◆ Task objective:
Can you copy each of the items below word for word, leaving nothing out?
»»
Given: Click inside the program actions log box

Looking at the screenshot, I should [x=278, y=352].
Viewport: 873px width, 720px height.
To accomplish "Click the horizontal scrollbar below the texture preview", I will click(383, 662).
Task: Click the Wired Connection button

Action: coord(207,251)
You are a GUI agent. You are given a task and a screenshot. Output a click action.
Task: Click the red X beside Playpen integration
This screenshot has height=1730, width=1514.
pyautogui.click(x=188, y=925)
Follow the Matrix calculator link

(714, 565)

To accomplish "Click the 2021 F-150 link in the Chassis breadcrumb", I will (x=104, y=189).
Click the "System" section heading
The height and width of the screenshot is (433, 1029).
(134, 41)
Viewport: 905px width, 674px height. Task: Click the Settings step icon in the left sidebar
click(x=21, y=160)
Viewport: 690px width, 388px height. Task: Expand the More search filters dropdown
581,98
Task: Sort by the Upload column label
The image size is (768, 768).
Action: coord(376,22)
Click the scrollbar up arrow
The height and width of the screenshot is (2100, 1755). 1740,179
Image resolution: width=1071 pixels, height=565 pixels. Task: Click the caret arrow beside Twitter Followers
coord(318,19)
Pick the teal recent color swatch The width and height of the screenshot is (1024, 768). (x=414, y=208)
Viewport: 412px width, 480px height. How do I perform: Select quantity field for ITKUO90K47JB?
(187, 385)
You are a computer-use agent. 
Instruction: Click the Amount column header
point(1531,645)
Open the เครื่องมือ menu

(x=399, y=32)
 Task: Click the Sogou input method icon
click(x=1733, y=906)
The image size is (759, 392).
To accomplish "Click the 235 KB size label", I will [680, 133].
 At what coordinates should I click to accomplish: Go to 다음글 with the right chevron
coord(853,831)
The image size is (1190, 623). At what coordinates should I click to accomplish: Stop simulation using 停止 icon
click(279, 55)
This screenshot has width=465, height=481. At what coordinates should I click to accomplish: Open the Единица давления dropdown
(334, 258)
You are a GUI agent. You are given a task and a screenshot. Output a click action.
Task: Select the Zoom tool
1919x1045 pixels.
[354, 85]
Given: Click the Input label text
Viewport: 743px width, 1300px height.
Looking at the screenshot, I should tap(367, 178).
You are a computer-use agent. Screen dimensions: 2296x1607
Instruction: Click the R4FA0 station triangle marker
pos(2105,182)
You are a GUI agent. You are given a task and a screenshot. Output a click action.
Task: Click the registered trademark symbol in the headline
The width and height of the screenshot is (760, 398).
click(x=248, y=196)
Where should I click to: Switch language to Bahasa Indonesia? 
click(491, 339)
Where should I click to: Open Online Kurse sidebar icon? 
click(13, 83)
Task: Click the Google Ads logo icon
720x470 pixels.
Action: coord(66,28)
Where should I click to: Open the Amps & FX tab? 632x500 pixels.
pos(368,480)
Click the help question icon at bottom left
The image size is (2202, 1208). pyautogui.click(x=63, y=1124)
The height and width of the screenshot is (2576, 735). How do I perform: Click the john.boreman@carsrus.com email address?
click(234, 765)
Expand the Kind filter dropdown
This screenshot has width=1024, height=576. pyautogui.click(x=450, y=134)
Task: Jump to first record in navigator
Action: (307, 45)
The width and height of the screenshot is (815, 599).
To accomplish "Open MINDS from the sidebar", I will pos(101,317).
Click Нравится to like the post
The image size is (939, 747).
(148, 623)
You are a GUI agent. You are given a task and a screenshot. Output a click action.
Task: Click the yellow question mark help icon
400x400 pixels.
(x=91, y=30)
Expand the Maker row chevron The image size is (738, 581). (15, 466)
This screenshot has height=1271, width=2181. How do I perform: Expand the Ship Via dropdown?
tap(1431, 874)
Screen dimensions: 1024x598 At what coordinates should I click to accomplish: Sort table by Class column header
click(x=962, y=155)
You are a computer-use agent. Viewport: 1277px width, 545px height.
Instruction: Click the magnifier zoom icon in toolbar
««
◆ Task answer:
Given: Click inside the program actions log box

Looking at the screenshot, I should [x=278, y=352].
Viewport: 873px width, 720px height.
To accomplish "Click the horizontal scrollbar below the texture preview", I will click(383, 662).
Task: Click the Wired Connection button

Action: coord(207,251)
You are a GUI agent. You are given a task and a screenshot. Output a click action.
Task: Click the red X beside Playpen integration
This screenshot has height=1730, width=1514.
pyautogui.click(x=188, y=925)
Follow the Matrix calculator link

(714, 565)

To accomplish "Click the 2021 F-150 link in the Chassis breadcrumb", I will (x=104, y=189).
Click the "System" section heading
The height and width of the screenshot is (433, 1029).
(134, 41)
Viewport: 905px width, 674px height. Task: Click the Settings step icon in the left sidebar
click(x=21, y=160)
Viewport: 690px width, 388px height. Task: Expand the More search filters dropdown
581,98
Task: Sort by the Upload column label
The image size is (768, 768).
Action: coord(376,22)
Click the scrollbar up arrow
The height and width of the screenshot is (2100, 1755). 1740,179
Image resolution: width=1071 pixels, height=565 pixels. Task: Click the caret arrow beside Twitter Followers
coord(318,19)
Pick the teal recent color swatch The width and height of the screenshot is (1024, 768). (x=414, y=208)
Viewport: 412px width, 480px height. How do I perform: Select quantity field for ITKUO90K47JB?
(187, 385)
You are a computer-use agent. 
Instruction: Click the Amount column header
point(1531,645)
Open the เครื่องมือ menu

(x=399, y=32)
 Task: Click the Sogou input method icon
click(x=1733, y=906)
The image size is (759, 392).
To accomplish "Click the 235 KB size label", I will [680, 133].
 At what coordinates should I click to accomplish: Go to 다음글 with the right chevron
coord(853,831)
The image size is (1190, 623). At what coordinates should I click to accomplish: Stop simulation using 停止 icon
click(279, 55)
This screenshot has width=465, height=481. At what coordinates should I click to accomplish: Open the Единица давления dropdown
(334, 258)
You are a GUI agent. You are given a task and a screenshot. Output a click action.
Task: Select the Zoom tool
1919x1045 pixels.
[354, 85]
Given: Click the Input label text
Viewport: 743px width, 1300px height.
Looking at the screenshot, I should tap(367, 178).
You are a computer-use agent. Screen dimensions: 2296x1607
Instruction: Click the R4FA0 station triangle marker
pos(2105,182)
You are a GUI agent. You are given a task and a screenshot. Output a click action.
Task: Click the registered trademark symbol in the headline
The width and height of the screenshot is (760, 398).
click(x=248, y=196)
Where should I click to: Switch language to Bahasa Indonesia? 
click(491, 339)
Where should I click to: Open Online Kurse sidebar icon? 
click(13, 83)
Task: Click the Google Ads logo icon
720x470 pixels.
Action: coord(66,28)
Where should I click to: Open the Amps & FX tab? 632x500 pixels.
pos(368,480)
Click the help question icon at bottom left
The image size is (2202, 1208). pyautogui.click(x=63, y=1124)
The height and width of the screenshot is (2576, 735). How do I perform: Click the john.boreman@carsrus.com email address?
click(234, 765)
Expand the Kind filter dropdown
This screenshot has width=1024, height=576. pyautogui.click(x=450, y=134)
Task: Jump to first record in navigator
Action: (307, 45)
The width and height of the screenshot is (815, 599).
To accomplish "Open MINDS from the sidebar", I will pos(101,317).
Click Нравится to like the post
The image size is (939, 747).
(148, 623)
You are a GUI agent. You are given a task and a screenshot. Output a click action.
Task: Click the yellow question mark help icon
400x400 pixels.
(x=91, y=30)
Expand the Maker row chevron The image size is (738, 581). (15, 466)
This screenshot has height=1271, width=2181. How do I perform: Expand the Ship Via dropdown?
tap(1431, 874)
Screen dimensions: 1024x598 At what coordinates should I click to accomplish: Sort table by Class column header
click(x=962, y=155)
You are a computer-use agent. Viewport: 1277px width, 545px height.
Instruction: Click the magnifier zoom icon in toolbar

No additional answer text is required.